I just got back from a European trip, and I have to say I did not miss tipping. I especially appreciated not having to do the song & dance typical of larger groups in sit-down restaurants in the USA where you figure out how much you’re going to tip on a communal basis, when everyone has different tipping set points and perceptions of service and such. The money is less of an issue than the extra wasted time at the end of a meal & drinks which are spent on the terms of calculation rather than more conventional conviviality. In fact now that I think about it way too much time in my life has been spent discussing the etiquette of tipping, often outside of a situation where people are going to have to tip imminently. I thought about this after seeing this post in The Atlantic on tipping. One correspondent observes:
I lived in Japan for a while. There is no tipping there, and it works great. If we could be like Japan, I’d be all for it. However, I don’t think we’d be like Japan. Anytime I have ever eaten somewhere that does not practice tipping, service has been abysmal. Customers herded through like cattle, dishes brought out late, then diners rushed through them, eyes rolled, etc. We just do not have the service culture that would allow us to disconnect pay from performance and continue to expect the same kind of service.
The point about national culture is well taken. I experienced some bad service in Italy and Finland, but the quality of badness was very different, in keeping what with you’d expect from the respective national cultures (though in general I experienced service as good as in the states in both places).* But the empirical observation about American restaurants without tipping having lesser service suffers from sampling bias. Establishments which don’t have tipping are generally lower-end, verging on cafeterias. So it’s not an apples to apples comparison. A better one would be looking at higher end restaurants which have mandatory gratuities for large groups vs. those which do not. Even here you have the peculiar distortion of the larger group, which can often be more difficult for a server to manage.

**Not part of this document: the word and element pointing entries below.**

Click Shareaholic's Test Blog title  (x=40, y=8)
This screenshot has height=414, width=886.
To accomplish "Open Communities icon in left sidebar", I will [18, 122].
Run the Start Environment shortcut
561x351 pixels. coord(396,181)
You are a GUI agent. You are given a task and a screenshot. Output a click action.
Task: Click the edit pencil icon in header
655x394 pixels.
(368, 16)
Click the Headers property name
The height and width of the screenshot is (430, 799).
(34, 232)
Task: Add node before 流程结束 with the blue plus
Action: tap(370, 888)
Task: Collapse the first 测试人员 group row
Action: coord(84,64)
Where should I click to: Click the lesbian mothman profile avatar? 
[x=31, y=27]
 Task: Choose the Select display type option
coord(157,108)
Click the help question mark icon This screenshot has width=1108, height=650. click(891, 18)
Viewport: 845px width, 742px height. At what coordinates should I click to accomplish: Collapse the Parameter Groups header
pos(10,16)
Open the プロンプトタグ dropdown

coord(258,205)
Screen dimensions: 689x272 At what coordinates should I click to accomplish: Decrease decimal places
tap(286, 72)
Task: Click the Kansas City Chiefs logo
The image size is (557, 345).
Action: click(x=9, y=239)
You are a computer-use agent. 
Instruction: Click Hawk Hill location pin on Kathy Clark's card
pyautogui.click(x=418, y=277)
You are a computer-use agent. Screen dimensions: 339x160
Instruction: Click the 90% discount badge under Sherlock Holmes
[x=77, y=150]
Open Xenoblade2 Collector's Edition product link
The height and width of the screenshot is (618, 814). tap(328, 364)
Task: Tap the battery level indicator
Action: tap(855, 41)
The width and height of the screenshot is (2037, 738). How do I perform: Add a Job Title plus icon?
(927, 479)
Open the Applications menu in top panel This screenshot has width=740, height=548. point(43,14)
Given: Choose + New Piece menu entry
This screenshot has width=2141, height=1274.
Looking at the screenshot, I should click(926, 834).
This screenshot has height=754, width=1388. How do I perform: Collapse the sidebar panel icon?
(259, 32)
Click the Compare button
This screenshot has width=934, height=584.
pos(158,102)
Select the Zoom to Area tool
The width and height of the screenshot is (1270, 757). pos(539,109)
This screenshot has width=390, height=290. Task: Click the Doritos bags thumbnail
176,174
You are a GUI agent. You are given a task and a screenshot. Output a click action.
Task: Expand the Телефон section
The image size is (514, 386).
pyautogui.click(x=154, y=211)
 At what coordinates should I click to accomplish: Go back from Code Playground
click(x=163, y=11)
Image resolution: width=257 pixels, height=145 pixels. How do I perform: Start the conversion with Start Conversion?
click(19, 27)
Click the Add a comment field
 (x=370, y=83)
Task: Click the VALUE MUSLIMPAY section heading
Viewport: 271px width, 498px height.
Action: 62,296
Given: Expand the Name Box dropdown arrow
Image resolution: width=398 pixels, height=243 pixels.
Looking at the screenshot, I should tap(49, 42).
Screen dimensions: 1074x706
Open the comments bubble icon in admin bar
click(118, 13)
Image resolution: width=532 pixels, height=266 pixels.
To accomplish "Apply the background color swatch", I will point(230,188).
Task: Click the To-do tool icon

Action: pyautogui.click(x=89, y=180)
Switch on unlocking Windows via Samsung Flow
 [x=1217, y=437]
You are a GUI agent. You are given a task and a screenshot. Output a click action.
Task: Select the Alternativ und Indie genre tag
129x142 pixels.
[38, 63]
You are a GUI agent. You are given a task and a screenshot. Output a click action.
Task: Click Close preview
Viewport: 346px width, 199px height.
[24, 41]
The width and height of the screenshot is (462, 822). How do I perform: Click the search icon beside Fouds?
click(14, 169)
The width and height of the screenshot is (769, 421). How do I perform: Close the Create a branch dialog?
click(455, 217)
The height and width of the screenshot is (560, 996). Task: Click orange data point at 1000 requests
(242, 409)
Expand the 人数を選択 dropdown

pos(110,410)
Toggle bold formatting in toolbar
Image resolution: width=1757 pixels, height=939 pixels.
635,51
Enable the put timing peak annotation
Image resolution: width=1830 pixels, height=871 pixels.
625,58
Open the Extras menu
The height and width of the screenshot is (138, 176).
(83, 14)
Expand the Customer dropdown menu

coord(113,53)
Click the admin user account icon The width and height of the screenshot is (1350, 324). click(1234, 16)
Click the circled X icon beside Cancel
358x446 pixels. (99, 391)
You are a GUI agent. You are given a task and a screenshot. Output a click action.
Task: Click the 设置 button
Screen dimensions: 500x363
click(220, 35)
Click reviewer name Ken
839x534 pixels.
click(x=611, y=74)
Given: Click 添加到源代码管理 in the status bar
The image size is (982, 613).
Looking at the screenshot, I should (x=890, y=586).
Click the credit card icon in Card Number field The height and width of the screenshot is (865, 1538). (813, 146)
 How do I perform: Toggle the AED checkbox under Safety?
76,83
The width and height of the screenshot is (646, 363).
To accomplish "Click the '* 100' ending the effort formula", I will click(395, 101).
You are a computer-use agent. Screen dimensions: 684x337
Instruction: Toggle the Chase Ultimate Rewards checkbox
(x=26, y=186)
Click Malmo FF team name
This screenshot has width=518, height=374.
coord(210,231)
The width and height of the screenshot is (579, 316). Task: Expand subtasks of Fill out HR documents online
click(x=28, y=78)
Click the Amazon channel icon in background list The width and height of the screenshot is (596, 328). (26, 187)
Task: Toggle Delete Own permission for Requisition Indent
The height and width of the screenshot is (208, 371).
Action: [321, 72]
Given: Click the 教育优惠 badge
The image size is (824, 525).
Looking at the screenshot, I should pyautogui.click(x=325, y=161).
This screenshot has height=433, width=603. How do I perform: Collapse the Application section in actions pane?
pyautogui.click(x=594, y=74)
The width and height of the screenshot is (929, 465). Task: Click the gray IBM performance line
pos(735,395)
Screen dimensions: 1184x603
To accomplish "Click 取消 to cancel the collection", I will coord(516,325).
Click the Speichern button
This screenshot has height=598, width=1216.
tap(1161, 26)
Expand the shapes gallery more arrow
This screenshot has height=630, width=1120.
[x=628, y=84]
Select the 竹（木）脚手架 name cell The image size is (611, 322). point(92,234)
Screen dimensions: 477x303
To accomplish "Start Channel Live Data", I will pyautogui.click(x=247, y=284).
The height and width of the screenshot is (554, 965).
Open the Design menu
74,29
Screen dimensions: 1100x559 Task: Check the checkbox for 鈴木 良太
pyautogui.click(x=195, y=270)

Of course one’s perspective on this probably varies by the amount of disposable income one has. If you don’t have much disposable income the small but repeated investments of time & energy which go into tipping might be worthwhile if you can manage to pay less than you would otherwise. If you have a fair amount of disposable income the marginal potential savings introduced by greater price variation which you can control at the cost of time & energy needed may not be worth it.
* I had to bargain very hard with a Finnish server on whether I could handle Indian levels of spiciness. This was obviously a well rehearsed conversation on her part, but I thought she should have updated her priors in my case. The lighting was dim, but not that dim. Usually American servers at Indian restaurants aren’t too resistant when I assert I can handle high levels of spice.